September 10, 2024 11:20 IST

Cement manufacturers have hiked prices after a challenging Q1FY25, and Q2FY25 (so far) when general elections and seasonal factors cut down on construction activity.

Cement

Image used for representation purpose only. Photograph: Rupak De Chowdhuri/Reuters

The August prices are currently around 3-6 per cent above July 2024 but may not be sustainable in the face of weak demand.

H2FY25 may see realisation growth which, if it happens, would drive average operating profit/tonne improvements in H2FY25 over a muted H1FY25.

The industry continues to see consolidation and the top five will gain aggregate market share due to large capex.

This could lead to more pricing power.

 

Cement prices corrected M-o-M from November 23 to July 24 due to higher competition and slow demand.

All-India average cement price was down 13 per cent in July 24 from a peak in October 24, and average realisation for major players was down 8 per cent in Q1FY25 compared to Q3FY24.

In South India, prices hit decadal lows.

In this backdrop, sustaining price hikes is hard. But industry-watchers believe that another hike may be on the cards, as players try to shore up earnings.

In Q1FY25, most cement companies reported lower-than-estimated profitability, due to weak realisation (average realisation declined 3 per cent Q-o-Q).

Average operating profit/tonne was down 9 per cent Q-o-Q at Rs 827. Given July 2024 weakness, and cautious guidance, further Q-o-Q declines in realisation will have happened in Q2FY25 over Q1FY25.

But Q3FY25 and Q4FY25 may see a realisation rebound as rains ease.

Cement industry is expected to see demand growth of 6-8 per cent Y-o-Y in H2FY25.

In H1FY25, demand was soft due to elections, extended heat-wave, labour shortages and early monsoons.

If power and fuel and freight costs stay stable, operating profit growth should revive.

As consolidation rises and capex is concentrated among top players, capacity share will also be tilted in their favour.

Between FY13-18, aggregated capacity share for top five companies was around 47 per cent and realisation was poor at just 1 per cent annually.

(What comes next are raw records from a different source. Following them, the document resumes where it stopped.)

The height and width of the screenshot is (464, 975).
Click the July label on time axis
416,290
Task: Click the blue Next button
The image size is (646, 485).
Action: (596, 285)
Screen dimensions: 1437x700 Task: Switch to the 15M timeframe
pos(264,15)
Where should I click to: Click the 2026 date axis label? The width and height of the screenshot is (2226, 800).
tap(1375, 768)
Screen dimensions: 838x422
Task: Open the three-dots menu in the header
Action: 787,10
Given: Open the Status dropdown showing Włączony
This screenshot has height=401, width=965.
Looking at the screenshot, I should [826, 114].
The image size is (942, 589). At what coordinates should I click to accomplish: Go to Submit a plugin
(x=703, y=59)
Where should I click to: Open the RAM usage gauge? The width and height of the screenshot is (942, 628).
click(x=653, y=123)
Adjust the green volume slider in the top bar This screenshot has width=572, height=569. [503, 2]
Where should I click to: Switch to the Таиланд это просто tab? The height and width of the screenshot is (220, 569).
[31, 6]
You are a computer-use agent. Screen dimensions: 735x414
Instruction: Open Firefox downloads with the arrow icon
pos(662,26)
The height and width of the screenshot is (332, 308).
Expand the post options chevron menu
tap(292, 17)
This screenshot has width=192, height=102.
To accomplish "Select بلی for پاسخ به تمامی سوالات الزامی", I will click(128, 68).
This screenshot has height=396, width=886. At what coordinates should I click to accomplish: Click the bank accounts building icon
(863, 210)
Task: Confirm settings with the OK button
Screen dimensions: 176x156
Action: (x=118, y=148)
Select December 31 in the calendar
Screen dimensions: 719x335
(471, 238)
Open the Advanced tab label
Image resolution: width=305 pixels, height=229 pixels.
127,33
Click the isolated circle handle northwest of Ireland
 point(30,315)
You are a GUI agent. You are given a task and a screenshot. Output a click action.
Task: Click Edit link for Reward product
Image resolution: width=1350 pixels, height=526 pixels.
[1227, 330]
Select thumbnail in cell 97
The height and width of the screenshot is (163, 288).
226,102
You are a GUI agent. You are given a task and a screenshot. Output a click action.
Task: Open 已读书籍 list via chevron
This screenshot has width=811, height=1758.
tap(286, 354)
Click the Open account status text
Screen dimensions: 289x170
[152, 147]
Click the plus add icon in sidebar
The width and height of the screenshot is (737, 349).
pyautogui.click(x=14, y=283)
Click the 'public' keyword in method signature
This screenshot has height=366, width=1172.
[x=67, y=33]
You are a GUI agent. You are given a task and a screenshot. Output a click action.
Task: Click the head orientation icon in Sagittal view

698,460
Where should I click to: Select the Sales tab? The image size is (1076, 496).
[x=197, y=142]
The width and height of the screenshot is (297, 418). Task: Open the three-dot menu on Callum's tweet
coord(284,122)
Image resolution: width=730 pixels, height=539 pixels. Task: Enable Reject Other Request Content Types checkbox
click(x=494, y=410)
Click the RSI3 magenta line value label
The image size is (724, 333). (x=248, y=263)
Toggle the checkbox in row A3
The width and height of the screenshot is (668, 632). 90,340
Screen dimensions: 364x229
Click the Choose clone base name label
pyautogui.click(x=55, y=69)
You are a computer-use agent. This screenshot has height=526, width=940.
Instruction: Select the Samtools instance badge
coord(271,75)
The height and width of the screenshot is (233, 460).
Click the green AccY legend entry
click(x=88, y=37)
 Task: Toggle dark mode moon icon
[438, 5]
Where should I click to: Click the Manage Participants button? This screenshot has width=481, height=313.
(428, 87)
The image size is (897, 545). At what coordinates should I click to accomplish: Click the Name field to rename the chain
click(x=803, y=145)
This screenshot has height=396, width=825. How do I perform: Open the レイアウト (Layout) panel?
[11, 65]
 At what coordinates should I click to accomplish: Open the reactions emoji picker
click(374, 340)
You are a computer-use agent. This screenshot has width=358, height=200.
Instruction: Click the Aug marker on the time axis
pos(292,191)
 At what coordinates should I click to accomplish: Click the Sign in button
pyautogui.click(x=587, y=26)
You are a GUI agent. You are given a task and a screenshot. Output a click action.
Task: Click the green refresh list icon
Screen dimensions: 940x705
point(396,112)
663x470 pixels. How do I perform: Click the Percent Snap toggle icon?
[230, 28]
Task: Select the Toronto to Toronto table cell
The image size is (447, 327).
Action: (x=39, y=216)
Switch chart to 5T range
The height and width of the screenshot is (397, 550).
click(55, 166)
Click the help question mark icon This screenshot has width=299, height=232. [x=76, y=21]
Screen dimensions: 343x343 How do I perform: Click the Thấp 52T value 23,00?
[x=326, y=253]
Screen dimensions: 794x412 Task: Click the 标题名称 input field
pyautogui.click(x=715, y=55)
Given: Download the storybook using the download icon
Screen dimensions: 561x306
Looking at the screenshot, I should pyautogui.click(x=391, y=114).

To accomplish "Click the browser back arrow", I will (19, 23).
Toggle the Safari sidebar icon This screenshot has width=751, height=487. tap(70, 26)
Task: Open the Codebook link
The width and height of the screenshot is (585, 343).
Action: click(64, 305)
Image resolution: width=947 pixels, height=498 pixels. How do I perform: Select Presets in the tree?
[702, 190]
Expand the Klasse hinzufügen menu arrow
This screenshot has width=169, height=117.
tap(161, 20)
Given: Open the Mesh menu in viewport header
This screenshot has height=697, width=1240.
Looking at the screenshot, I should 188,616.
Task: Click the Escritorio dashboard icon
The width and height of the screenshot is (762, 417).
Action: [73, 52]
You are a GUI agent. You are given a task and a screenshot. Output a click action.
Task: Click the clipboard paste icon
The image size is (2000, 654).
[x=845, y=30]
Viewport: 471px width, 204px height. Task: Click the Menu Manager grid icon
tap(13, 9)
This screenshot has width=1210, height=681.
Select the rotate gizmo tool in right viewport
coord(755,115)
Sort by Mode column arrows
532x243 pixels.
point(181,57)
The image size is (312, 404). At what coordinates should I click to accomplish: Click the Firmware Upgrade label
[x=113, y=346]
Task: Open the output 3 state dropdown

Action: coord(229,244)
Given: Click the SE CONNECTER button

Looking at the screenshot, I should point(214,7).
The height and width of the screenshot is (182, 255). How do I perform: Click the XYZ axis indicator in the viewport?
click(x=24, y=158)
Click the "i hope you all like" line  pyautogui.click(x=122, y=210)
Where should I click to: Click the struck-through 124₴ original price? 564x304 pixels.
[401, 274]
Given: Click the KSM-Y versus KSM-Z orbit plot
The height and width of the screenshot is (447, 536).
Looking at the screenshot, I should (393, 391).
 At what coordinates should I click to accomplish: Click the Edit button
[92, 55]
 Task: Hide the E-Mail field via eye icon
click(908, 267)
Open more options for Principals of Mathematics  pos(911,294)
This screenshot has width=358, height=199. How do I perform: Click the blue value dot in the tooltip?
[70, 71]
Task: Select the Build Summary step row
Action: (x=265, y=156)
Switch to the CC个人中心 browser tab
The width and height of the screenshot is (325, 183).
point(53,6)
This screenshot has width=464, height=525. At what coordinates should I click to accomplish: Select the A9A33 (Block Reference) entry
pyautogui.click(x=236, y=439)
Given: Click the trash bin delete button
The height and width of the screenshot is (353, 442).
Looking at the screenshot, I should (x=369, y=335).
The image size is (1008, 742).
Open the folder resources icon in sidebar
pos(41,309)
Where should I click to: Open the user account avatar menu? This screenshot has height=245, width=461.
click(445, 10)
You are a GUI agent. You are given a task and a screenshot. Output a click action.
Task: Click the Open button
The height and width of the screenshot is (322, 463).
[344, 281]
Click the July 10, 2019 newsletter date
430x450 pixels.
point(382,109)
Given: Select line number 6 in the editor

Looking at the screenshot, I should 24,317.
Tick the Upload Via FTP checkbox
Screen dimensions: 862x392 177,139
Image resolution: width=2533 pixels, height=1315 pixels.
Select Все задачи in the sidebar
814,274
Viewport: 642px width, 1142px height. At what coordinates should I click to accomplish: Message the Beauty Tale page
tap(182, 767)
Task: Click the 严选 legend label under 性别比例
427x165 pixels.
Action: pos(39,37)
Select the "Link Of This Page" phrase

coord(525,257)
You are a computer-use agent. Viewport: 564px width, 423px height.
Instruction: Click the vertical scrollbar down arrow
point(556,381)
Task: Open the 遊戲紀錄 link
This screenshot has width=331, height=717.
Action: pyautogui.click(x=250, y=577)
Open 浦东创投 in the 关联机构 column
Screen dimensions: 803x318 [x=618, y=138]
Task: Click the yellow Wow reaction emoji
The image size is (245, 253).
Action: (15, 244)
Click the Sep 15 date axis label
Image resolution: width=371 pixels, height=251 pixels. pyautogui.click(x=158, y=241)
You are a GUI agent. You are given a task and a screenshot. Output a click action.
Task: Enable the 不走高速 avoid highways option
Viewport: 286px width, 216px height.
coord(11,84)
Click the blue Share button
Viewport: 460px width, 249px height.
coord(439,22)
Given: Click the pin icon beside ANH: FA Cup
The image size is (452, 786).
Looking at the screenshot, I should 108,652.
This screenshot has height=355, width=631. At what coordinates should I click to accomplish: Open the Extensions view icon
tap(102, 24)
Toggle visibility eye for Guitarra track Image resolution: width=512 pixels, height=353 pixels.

But over FY19-24 and top five cement companies capacity share increased to 54 per cent and realisation grew at 3 per cent over this period.

By FY26, capacity share will grow to 63 per cent.

This will lead to pricing power and higher realisation.

After Q1FY25 results, analysts cut aggregate operating profit estimates for FY25, due to lower cement prices.

If the hikes cannot be sustained, further earnings downgrades are likely. Apart from consolidation, cost reduction measures, increasing green power capacity, alternative fuels, logistics cost optimisations, and brand focus are key positives.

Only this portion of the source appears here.